The task
Would you transcribe exactly the lines from the one containing "This screenshot has height=739, width=1568." to the last line of the data below, both ends included, but none of the pictures?

Start of Block

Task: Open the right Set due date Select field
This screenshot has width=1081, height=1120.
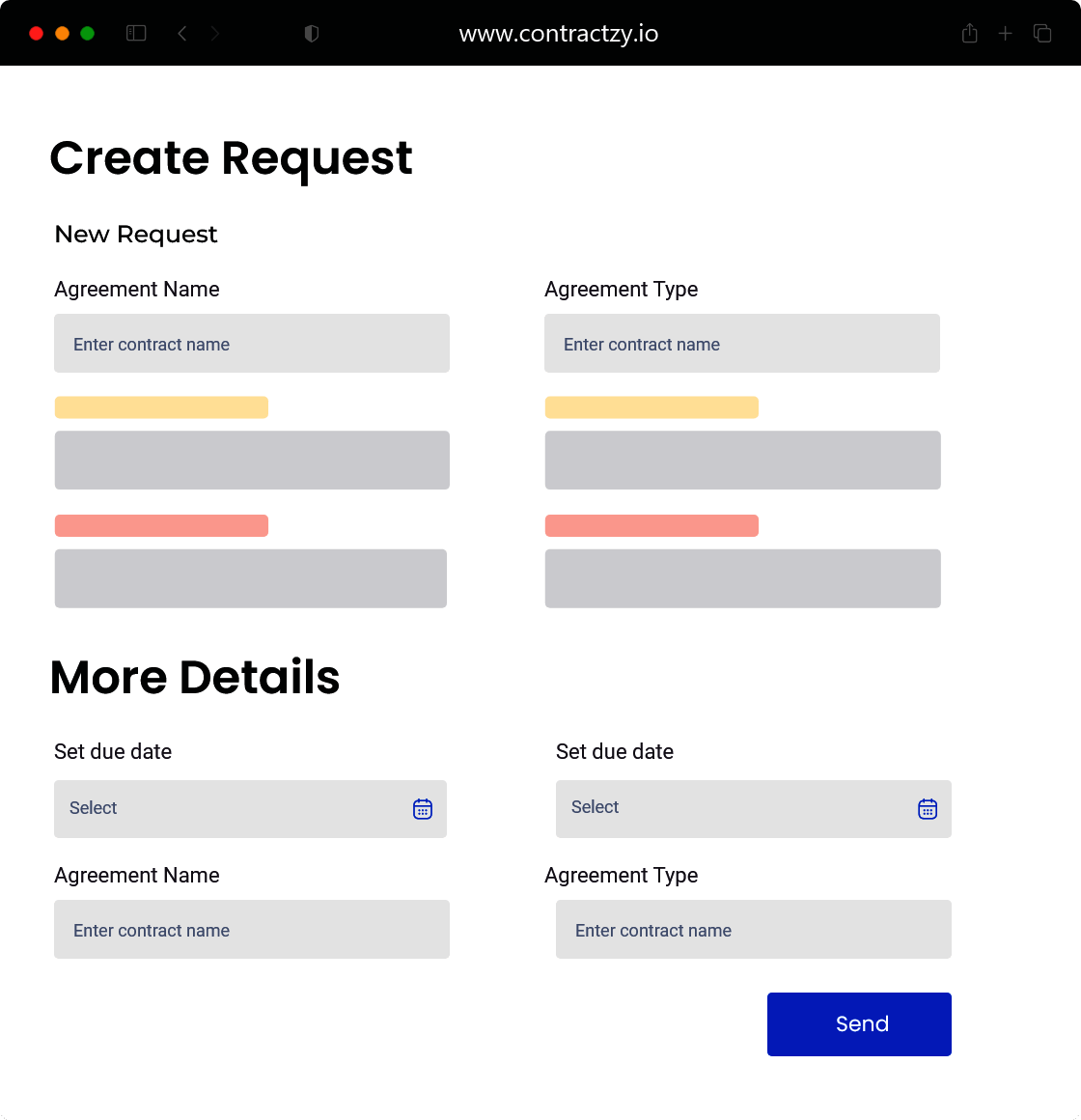Action: click(734, 809)
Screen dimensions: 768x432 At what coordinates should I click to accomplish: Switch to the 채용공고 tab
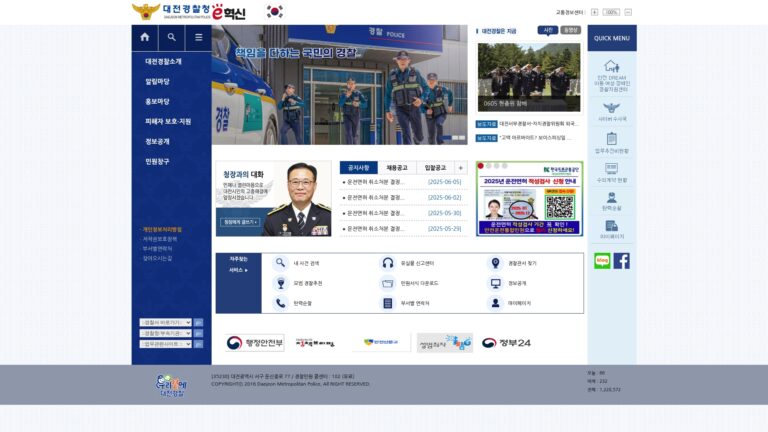click(397, 168)
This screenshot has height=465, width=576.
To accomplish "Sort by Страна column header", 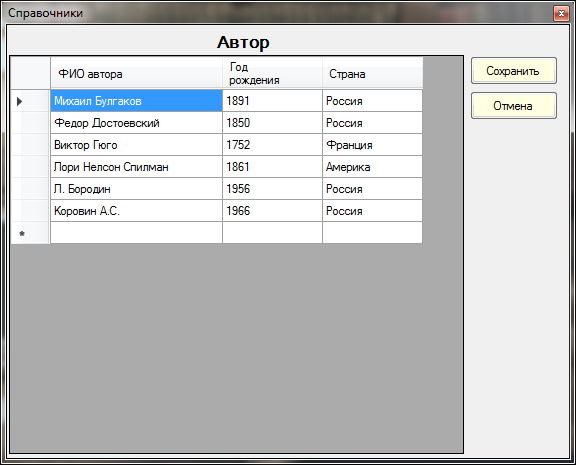I will point(372,73).

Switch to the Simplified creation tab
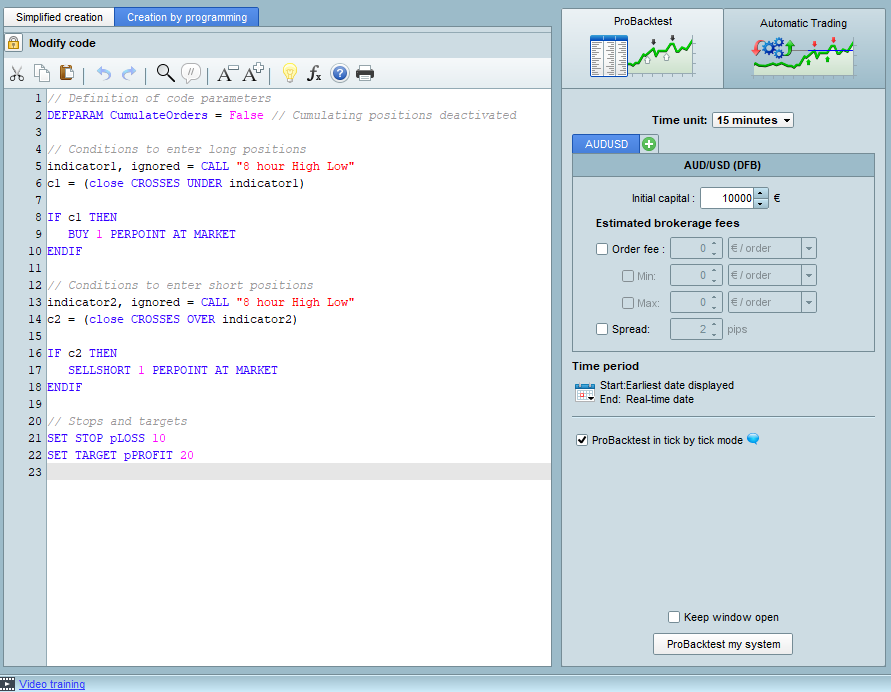click(x=59, y=17)
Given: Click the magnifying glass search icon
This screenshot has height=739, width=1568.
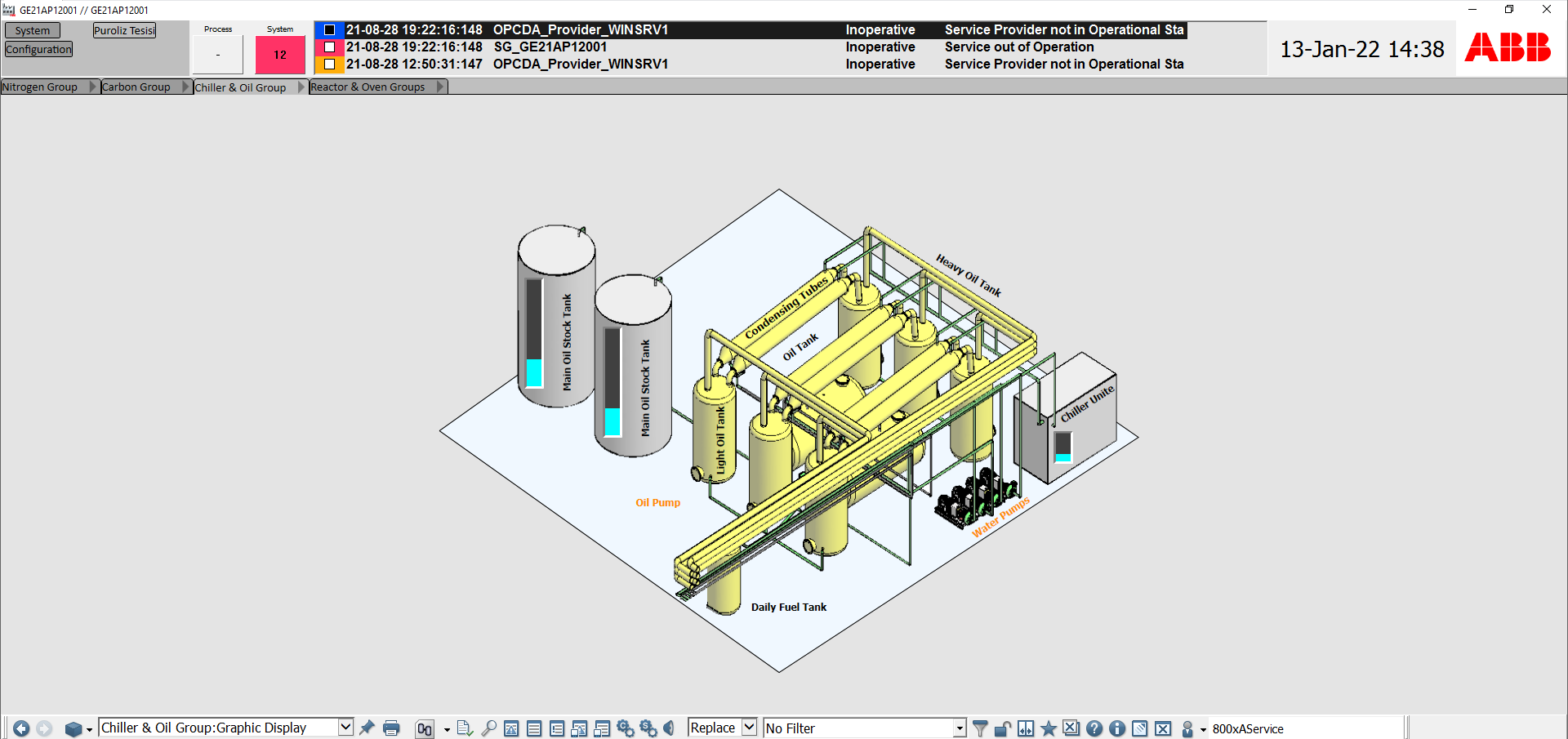Looking at the screenshot, I should [x=488, y=728].
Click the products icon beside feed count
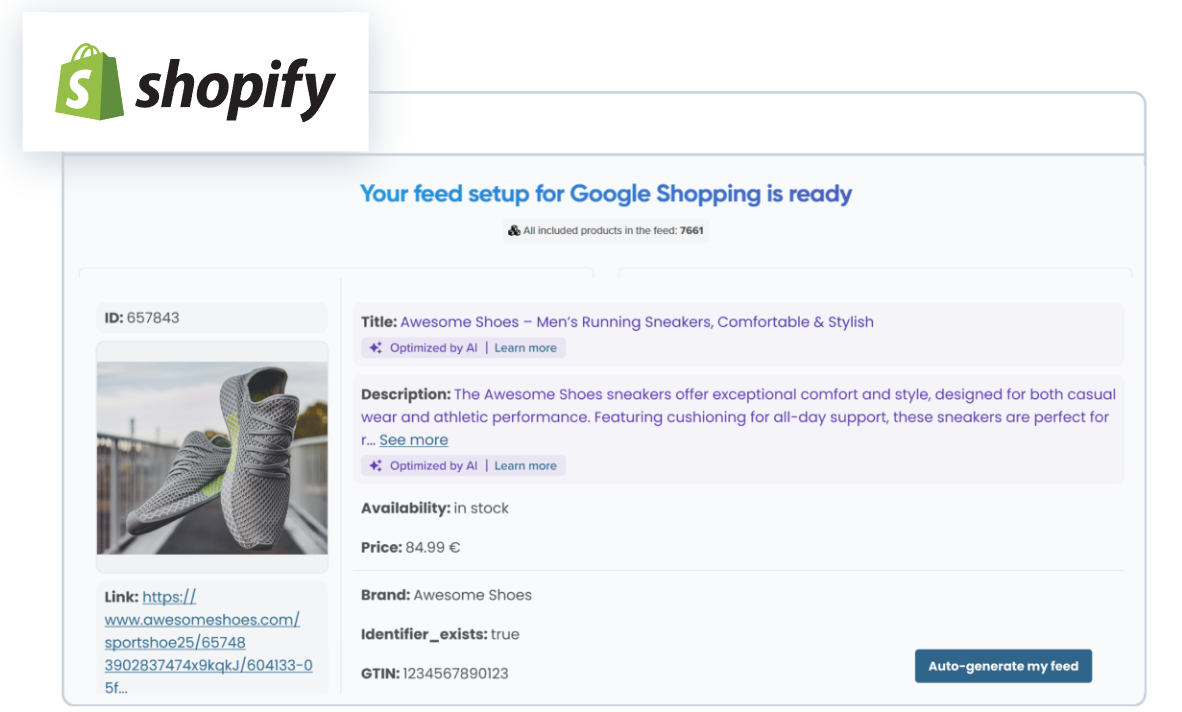Image resolution: width=1182 pixels, height=712 pixels. point(514,231)
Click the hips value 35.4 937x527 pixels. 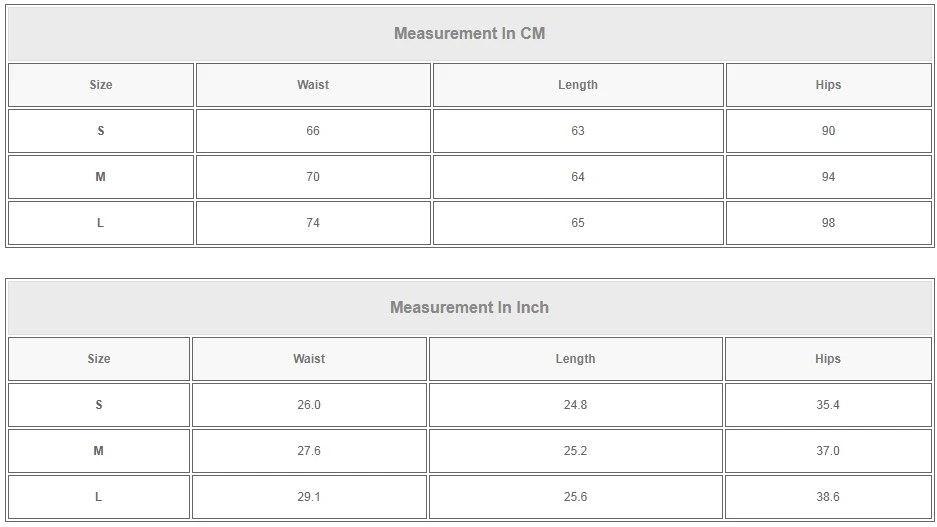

End of Block

Reply
This screenshot has height=739, width=1568.
Looking at the screenshot, I should [x=488, y=728].
Click the products icon beside feed count
Image resolution: width=1182 pixels, height=712 pixels. point(514,231)
Click the hips value 35.4 937x527 pixels. 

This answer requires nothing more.